* **Tâche écrite**: Veuillez extraire chaque ligne des entrées ci-dessous qui contient la chaîne « This », en respectant la casse.

* **Éléments**:
####################

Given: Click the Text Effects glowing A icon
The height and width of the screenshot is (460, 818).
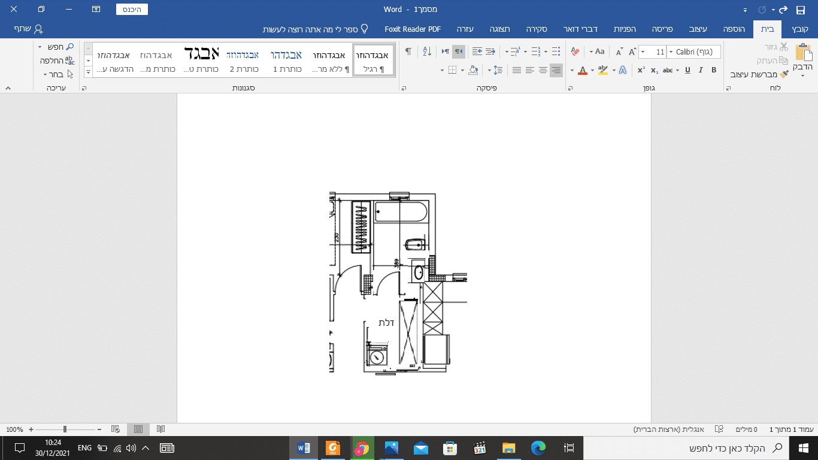Looking at the screenshot, I should coord(623,70).
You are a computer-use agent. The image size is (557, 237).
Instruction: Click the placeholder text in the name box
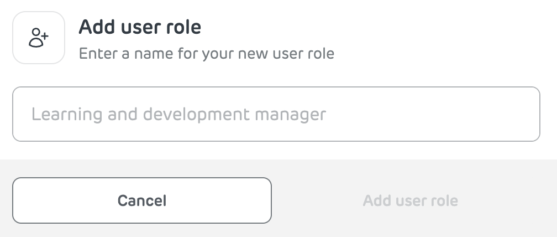[x=178, y=115]
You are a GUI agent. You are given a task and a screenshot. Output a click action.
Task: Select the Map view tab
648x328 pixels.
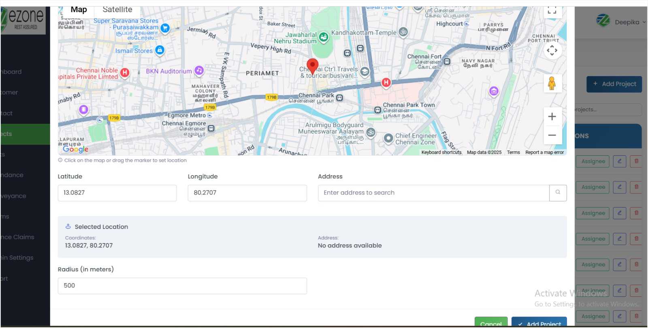pyautogui.click(x=79, y=10)
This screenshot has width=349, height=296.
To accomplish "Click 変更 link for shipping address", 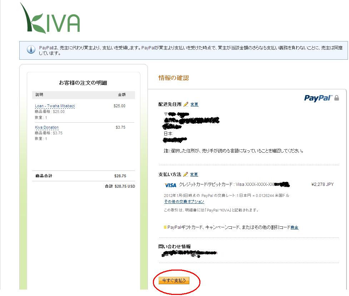I will tap(194, 104).
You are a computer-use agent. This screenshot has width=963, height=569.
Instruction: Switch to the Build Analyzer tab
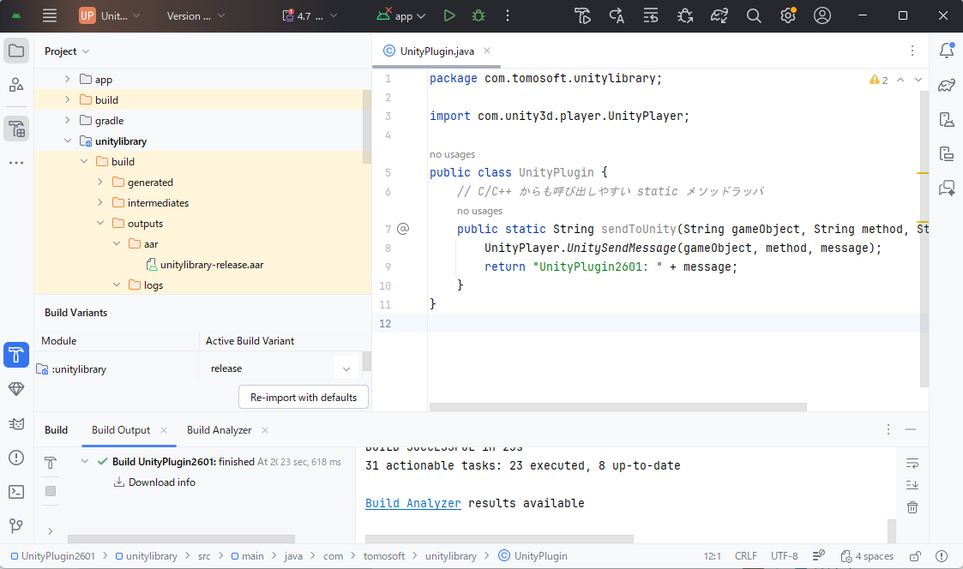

####################

* **Réponse à la tâche**:
This screenshot has width=349, height=296.
You are a computer-use agent. This screenshot has width=963, height=569.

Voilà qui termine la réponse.